**TASK OBJECTIVE:** Look through the entries. Copy each line that has the word "agent".

Stored records:

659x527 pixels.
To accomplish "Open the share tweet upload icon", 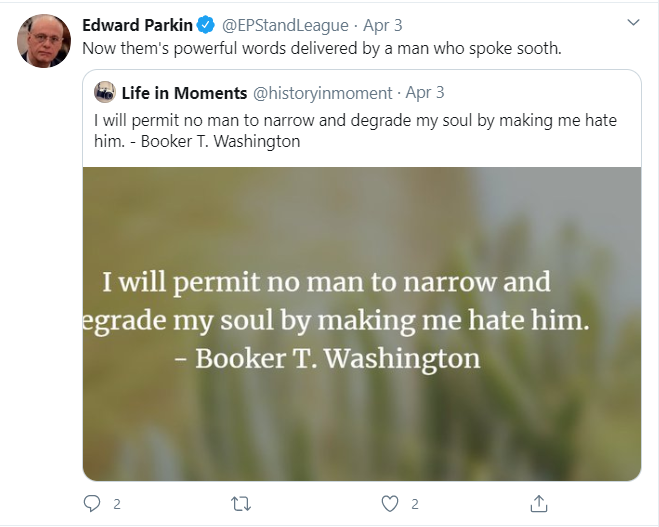I will tap(538, 503).
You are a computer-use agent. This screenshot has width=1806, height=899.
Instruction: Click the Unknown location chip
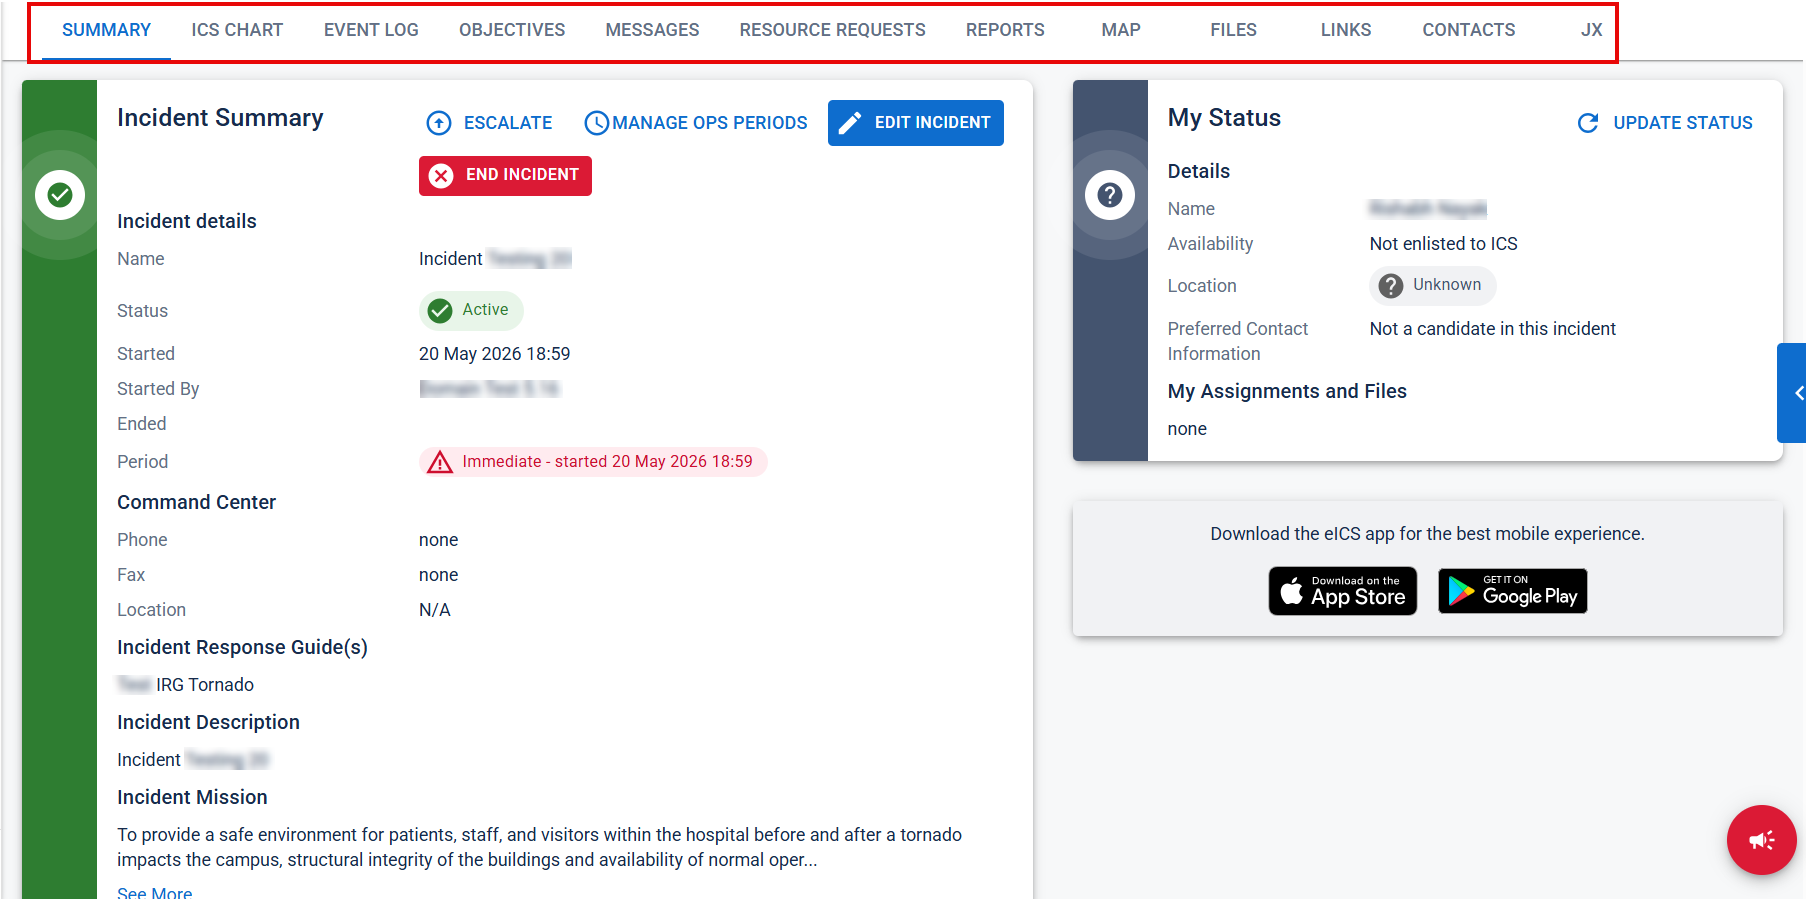(x=1432, y=286)
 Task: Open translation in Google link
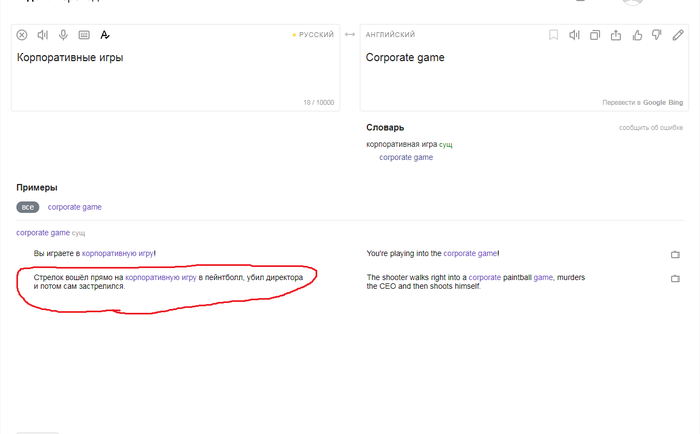click(x=654, y=102)
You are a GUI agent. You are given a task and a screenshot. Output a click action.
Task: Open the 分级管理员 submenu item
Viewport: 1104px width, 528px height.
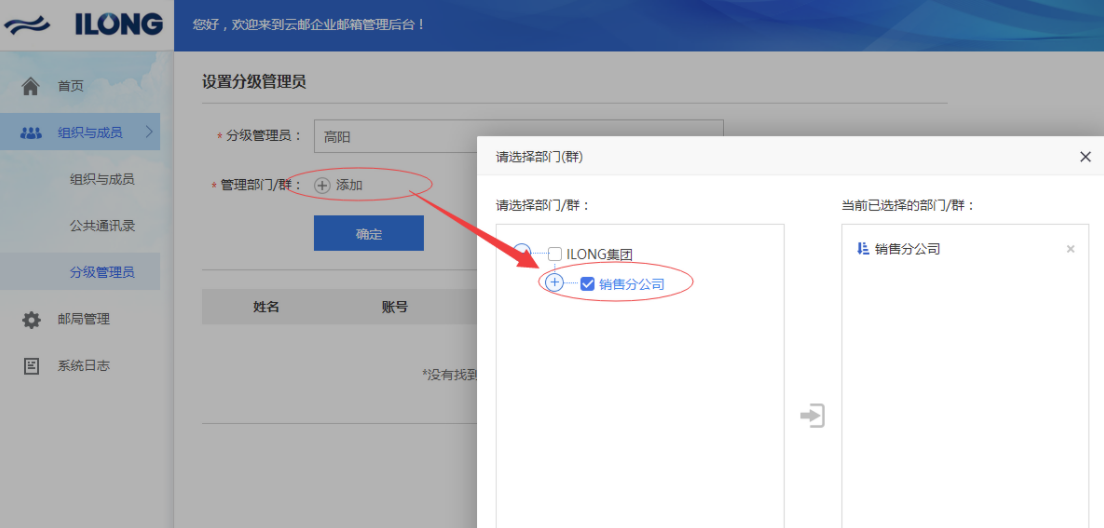pos(102,272)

**OUTPUT OF THE EXERCISE:**
You are a computer-use agent. This screenshot has width=1806, height=899.
You are a GUI agent. You are given a task and a screenshot. Output a click action.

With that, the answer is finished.